For each line of the data below that includes the string "tweet", count one, and answer with the sum only.

─── DATASET RECORDS ───

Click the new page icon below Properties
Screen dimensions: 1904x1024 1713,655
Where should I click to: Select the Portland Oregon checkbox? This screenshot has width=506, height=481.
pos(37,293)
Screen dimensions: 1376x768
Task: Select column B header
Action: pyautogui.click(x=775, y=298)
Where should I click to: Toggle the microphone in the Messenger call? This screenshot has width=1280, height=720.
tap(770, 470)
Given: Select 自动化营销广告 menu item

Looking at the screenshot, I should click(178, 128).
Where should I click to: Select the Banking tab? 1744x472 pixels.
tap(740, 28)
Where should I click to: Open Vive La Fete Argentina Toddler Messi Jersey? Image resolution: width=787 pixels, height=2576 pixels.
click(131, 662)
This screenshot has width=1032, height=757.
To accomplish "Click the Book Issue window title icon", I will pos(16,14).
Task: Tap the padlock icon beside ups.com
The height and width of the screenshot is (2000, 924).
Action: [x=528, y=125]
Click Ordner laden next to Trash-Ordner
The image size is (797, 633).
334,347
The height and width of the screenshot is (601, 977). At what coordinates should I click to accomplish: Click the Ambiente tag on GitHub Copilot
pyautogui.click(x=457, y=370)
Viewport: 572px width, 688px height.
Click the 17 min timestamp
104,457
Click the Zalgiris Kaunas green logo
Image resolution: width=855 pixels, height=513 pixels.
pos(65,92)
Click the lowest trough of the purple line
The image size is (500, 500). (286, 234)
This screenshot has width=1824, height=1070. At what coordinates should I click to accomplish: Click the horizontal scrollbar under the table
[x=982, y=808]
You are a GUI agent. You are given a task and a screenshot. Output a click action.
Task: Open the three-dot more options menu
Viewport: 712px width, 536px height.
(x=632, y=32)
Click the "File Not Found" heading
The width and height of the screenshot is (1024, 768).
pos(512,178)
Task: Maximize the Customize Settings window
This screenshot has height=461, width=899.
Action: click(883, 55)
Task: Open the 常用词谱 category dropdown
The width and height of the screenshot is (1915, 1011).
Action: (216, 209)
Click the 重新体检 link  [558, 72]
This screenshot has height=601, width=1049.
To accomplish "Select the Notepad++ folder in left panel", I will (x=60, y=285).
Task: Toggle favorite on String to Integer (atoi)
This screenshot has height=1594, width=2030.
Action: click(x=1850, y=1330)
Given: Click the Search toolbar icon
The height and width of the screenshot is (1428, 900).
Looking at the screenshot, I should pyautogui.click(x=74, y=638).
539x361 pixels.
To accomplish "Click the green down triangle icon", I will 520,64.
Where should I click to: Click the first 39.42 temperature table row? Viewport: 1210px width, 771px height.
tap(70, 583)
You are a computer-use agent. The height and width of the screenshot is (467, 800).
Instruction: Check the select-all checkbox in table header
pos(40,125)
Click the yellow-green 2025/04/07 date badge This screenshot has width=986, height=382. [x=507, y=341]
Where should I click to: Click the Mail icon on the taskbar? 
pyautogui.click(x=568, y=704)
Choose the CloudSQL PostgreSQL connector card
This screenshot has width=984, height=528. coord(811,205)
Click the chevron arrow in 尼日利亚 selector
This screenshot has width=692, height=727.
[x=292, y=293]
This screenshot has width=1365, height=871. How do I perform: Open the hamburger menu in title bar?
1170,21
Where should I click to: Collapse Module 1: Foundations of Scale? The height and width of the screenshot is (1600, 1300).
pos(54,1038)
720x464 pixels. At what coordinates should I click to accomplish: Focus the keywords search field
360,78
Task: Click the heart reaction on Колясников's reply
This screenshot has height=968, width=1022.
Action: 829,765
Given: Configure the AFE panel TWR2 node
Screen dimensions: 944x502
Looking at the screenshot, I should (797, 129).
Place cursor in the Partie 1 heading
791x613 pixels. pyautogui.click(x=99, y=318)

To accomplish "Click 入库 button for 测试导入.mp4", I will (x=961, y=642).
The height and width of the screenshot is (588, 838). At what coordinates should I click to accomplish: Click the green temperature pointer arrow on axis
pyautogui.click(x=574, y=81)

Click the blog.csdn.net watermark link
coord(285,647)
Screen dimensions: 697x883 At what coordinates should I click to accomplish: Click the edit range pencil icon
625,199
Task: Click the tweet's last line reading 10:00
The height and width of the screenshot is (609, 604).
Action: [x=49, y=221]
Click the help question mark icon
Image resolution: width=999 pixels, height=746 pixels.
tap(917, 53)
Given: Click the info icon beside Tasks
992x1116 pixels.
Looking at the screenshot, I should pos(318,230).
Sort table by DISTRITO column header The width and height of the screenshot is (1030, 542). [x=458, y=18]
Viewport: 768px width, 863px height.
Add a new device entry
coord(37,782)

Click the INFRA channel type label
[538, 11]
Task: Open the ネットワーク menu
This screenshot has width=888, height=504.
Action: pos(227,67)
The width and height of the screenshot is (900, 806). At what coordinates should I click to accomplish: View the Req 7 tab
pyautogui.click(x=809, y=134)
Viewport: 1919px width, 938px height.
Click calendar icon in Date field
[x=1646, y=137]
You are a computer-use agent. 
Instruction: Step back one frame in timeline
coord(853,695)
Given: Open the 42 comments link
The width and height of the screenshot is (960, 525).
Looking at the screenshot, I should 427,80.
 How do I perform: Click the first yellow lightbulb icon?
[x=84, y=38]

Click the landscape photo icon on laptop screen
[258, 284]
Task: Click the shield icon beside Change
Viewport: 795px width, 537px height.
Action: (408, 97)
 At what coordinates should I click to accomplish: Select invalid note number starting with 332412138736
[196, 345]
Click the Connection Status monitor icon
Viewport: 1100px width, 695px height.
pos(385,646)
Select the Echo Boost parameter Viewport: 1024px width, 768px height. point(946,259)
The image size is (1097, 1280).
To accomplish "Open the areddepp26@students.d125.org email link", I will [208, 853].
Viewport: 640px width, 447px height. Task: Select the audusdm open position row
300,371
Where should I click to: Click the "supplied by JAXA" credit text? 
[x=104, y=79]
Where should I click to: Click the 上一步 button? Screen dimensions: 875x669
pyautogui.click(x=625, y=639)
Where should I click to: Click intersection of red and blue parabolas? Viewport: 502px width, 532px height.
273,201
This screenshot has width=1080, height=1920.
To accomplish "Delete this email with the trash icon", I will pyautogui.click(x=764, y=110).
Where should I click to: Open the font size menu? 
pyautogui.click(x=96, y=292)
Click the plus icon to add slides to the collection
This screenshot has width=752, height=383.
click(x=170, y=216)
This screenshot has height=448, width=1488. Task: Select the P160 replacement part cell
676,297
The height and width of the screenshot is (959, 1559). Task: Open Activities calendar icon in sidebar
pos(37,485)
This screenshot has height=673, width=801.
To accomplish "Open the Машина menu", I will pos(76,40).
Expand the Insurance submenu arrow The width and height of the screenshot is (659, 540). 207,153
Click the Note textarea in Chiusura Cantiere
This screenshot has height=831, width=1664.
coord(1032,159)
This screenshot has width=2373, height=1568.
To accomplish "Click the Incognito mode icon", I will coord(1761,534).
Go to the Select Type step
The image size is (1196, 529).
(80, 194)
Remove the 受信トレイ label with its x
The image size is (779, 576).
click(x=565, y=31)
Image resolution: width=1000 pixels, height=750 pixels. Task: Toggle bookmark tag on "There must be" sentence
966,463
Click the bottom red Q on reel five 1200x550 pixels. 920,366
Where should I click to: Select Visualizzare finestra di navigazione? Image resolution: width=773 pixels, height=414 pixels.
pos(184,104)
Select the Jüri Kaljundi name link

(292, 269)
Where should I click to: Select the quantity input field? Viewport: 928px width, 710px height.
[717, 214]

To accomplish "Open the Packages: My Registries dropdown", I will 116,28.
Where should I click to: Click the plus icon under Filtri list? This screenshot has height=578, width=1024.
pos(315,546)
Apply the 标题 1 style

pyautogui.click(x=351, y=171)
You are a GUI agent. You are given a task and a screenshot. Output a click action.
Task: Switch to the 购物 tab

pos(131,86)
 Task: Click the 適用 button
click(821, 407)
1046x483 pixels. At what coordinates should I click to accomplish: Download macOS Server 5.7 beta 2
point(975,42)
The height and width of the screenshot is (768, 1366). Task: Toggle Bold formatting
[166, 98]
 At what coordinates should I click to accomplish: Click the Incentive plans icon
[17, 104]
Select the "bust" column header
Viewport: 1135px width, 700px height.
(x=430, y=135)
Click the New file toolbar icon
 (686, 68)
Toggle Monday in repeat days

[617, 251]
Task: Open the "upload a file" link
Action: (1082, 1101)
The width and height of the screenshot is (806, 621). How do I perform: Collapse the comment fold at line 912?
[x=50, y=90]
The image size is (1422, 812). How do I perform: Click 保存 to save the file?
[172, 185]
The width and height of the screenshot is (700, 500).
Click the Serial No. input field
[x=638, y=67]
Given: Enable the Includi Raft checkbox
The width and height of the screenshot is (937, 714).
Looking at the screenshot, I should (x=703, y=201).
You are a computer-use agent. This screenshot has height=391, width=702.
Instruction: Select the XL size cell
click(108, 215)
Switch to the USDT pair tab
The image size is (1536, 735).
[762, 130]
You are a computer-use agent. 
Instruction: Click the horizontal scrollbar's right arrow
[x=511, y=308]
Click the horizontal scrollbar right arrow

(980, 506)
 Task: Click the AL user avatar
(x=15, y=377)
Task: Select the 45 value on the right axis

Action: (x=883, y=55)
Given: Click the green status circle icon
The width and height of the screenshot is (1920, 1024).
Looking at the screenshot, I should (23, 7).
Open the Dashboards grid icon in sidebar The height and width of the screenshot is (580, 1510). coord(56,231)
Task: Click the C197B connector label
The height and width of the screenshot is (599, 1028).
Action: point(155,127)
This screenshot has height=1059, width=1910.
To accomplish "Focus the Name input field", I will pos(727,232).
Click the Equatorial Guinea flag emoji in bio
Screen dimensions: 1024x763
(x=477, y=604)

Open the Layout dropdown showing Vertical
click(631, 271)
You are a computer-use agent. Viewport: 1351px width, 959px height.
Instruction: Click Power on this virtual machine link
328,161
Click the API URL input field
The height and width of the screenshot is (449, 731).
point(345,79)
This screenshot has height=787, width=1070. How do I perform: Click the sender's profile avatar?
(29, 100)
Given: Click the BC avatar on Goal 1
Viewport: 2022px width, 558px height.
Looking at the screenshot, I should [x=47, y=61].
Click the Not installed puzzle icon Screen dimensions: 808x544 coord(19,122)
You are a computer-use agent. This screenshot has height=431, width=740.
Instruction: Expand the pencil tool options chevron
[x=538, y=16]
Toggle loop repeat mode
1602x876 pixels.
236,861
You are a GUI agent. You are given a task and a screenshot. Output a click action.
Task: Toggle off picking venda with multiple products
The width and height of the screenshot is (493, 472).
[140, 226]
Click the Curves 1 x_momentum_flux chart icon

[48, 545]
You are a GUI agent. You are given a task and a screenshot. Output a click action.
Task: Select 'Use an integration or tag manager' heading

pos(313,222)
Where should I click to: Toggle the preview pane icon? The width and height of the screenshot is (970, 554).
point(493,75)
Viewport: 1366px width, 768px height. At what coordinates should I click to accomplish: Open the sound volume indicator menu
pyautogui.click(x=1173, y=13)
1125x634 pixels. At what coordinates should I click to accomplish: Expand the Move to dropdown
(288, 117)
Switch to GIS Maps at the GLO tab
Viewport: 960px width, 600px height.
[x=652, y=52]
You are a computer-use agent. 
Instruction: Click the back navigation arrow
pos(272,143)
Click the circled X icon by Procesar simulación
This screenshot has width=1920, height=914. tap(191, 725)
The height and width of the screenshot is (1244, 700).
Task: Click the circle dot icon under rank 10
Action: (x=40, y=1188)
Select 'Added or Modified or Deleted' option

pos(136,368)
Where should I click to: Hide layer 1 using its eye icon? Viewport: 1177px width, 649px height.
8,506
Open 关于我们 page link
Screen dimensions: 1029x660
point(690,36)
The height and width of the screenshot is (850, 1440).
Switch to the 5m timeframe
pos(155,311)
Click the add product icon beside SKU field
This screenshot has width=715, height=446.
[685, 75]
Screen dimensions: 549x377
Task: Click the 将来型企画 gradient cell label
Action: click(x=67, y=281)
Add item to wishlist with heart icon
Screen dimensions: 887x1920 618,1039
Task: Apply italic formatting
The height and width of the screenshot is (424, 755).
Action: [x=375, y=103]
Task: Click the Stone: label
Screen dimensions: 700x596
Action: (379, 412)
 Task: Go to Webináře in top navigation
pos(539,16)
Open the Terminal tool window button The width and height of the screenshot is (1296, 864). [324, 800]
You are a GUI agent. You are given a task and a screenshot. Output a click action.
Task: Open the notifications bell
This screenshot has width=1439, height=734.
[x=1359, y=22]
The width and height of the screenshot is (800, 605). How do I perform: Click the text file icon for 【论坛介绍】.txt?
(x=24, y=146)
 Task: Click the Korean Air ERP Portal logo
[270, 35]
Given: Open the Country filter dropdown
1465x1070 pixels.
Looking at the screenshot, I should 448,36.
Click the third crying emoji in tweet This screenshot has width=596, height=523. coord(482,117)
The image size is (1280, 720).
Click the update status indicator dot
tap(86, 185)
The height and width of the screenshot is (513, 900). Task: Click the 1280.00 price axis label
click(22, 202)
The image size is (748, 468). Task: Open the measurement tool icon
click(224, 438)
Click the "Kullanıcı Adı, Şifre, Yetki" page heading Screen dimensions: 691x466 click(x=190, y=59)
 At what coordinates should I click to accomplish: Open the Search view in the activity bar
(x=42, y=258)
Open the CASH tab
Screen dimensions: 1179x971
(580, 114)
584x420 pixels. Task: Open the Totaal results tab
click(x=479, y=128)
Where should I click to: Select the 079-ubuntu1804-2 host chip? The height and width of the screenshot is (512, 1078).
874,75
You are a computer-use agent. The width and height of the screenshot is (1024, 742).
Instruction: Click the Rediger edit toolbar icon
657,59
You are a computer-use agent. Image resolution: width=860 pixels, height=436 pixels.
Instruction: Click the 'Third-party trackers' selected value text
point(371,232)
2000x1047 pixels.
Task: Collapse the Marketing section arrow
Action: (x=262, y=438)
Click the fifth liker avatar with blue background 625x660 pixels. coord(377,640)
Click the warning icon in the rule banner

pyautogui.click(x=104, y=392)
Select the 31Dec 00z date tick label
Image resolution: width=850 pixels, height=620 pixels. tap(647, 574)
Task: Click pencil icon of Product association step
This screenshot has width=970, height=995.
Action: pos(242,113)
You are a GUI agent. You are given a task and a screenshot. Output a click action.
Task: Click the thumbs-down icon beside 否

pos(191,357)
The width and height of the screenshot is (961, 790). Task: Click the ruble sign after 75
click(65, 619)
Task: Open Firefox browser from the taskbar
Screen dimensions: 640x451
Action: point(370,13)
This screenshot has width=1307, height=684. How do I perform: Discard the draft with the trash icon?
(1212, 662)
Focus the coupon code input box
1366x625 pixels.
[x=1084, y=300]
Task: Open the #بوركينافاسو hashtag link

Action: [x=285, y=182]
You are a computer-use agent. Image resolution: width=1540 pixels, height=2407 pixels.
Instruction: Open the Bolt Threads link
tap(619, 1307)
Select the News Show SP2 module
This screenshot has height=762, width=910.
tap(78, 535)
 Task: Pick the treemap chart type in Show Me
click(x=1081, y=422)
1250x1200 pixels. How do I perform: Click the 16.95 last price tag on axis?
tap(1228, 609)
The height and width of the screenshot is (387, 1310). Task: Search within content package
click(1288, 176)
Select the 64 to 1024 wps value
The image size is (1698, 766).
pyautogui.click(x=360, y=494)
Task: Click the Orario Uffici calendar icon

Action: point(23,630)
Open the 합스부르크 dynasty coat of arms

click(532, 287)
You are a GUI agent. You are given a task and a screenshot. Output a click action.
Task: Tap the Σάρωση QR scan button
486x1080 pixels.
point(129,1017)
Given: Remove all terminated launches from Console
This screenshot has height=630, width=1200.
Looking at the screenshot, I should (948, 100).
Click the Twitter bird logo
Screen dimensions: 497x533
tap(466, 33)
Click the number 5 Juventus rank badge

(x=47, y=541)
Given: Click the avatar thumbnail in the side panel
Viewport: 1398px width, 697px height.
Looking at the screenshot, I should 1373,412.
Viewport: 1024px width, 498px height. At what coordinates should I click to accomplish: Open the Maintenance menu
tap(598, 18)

───

• [TASK RESPONSE]
2